Look through the records below, and copy out every line that holds the string "Digital".

== Provided records

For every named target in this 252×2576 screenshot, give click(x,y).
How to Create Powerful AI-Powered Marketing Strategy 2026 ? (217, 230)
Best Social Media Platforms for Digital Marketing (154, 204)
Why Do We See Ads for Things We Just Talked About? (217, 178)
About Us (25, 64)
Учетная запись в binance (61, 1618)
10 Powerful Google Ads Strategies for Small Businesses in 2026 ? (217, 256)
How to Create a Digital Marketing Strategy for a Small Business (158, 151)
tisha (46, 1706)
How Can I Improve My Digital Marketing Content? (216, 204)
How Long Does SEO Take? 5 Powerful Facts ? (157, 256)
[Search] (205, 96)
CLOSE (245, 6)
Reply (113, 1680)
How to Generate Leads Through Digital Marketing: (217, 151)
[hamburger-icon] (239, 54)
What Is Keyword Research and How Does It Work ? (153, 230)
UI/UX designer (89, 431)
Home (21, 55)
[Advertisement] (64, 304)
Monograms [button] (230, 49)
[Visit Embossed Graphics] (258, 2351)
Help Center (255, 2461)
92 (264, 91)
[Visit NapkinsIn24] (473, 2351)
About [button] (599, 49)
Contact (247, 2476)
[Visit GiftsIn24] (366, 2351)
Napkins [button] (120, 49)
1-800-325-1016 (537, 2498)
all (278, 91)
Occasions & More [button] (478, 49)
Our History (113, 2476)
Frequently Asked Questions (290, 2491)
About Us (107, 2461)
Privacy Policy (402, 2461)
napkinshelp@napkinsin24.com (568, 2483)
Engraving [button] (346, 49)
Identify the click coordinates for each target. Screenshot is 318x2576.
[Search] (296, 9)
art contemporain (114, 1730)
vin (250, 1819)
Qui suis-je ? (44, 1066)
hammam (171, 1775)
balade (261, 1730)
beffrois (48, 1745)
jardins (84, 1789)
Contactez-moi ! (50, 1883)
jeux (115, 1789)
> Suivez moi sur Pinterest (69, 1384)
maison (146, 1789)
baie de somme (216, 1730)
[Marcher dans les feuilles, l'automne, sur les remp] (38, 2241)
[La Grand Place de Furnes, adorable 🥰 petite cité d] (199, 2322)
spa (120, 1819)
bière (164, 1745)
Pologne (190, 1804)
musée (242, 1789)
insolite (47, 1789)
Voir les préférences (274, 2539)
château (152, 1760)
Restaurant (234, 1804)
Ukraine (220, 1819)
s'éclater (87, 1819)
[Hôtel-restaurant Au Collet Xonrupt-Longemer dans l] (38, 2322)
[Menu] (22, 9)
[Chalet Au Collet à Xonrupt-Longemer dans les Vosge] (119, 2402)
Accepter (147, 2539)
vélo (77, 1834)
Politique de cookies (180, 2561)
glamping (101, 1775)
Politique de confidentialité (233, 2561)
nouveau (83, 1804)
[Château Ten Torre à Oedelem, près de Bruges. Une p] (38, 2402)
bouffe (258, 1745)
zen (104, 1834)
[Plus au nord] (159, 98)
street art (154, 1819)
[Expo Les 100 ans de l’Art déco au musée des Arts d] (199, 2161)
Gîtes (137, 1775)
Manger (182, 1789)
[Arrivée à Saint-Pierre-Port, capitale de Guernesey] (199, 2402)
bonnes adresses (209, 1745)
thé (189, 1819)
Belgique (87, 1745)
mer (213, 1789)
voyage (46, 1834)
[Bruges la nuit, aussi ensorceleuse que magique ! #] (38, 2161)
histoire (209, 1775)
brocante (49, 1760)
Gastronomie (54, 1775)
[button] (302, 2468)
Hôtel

====

* Written response *
Best Social Media Platforms for Digital Marketing (154, 204)
How to Create a Digital Marketing Strategy for a Small Business (158, 151)
How Can I Improve My Digital Marketing Content? (216, 204)
How to Generate Leads Through Digital Marketing: (217, 151)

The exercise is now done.